The exact wording of the historic "Cardinals' Manifesto", or "The Pell-Müller Intervention" (after the names of its main authors), which became known as simply the "Letter of the Thirteen Cardinals", the most profound challenge faced by a Pontiff in recent history, may be in dispute. But the general terms of the missive are not. And, in particular, the huge historic significance of a document that promises to be foundational in the 21st-Century papacy cannot be lost.
And what a magnificent document it is! It is the first chapter of a movement that will have far greater consequences than what is being realized at the moment. As the Gregorian Reforms could not have been clear in the decades that preceded them, so this age of chaos and Modernist domination hides the seeds of more than a few Hildebrands waiting to bring the Church from the edge of the satanic pit of immorality that seems about to swallow her from all sides.

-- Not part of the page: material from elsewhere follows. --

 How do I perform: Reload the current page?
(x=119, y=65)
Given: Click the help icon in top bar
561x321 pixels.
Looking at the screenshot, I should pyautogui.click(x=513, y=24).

One point that cannot be overlooked in the letter (emphasized by Antonio Socci) is one of which converts from Protestantism are always aware: the stunning desire of reformers (Kasper in their helm, supported by the Pope himself) to follow the path already followed by Liberal Protestantism. Even in a simply objective and material assessment of the prospects of the Catholic Church as a purely human corporation in whose continuity her current administrators should apparently be interested, it is a move that can be classified as one of the two, with no third option available: either as hopelessly idiotic or as deliberately evil. Let us return to this, the last paragraph of the letter, which is its most important because it does not deal with matters of synodal procedure, but with the Magisterium, that is, with what the office of Peter is and does:
Finally and perhaps most urgently, various fathers have expressed concern that a synod designed to address a vital pastoral matter – reinforcing the dignity of marriage and family – may become dominated by the theological/doctrinal issue of Communion for the divorced and civilly remarried. If so, this will inevitably raise even more fundamental issues about how the Church, going forward, should interpret and apply the Word of God, her doctrines and her disciplines to changes in culture. The collapse of liberal Protestant churches in the modern era, accelerated by their abandonment of key elements of Christian belief and practice in the name of pastoral adaptation, warrants great caution in our own synodal discussions.
This is astonishing. First, it contains a warning, a warning that is "urgent". In it the Vicar of Christ himself is warned by some of his most important assistants (his Secretary of the Economy, the guardian of the Doctrine of the Faith, the guardian of Divine Worship -- consider all that), and even of the not always consistent Cardinal Dolan (giving an idea of the wide spectrum covered by those concerned) on how this chaotic process created by the Pope himself is "rais[ing] even more fundamental issues about how the Church, going forward, should interpret and apply the Word of God, her doctrines and her disciplines to changes in culture."
The warning goes much further than that because, as several have highlighted, it uses an apocalyptic term, "collapse", strictly related to how the ideas espoused by Kasper on communion for remarried divorcees and related concepts, ideas that are protected by the Pope, have caused the collapse of liberal Protestant communities. (And let us not kid ourselves anymore on this very important point -- at this moment in time, it is still a proposal, but it is obviously a Kasper-Bergoglio proposal, and it has been since the Pope asked Kasper to propose it in the February 2014 consistory). And the warning ends with an even more startling note: the Protestant collapse was "accelerated by their abandonment of key elements of Christian belief and practice in the name of pastoral adaptation" -- they mean exactly what is written, that is, the reformers (the pope on their side), who are using "pastoral adaptation" as their banner to change the Magisterium, do so "by their abandonment of key elements of Christian belief." That is, the Catholic reformers (who, as the original Pharisees and the liberal Protestants, and against Christ, are true believers in the toleration of divorce) are doing the same. Their method is the same. Their goal is the same. Their result will be the same: collapse.
The 13 Cardinals' Letter is the most powerful accusation made by Cardinals against this, and certainly against any other pontificate in the recent history of the Church.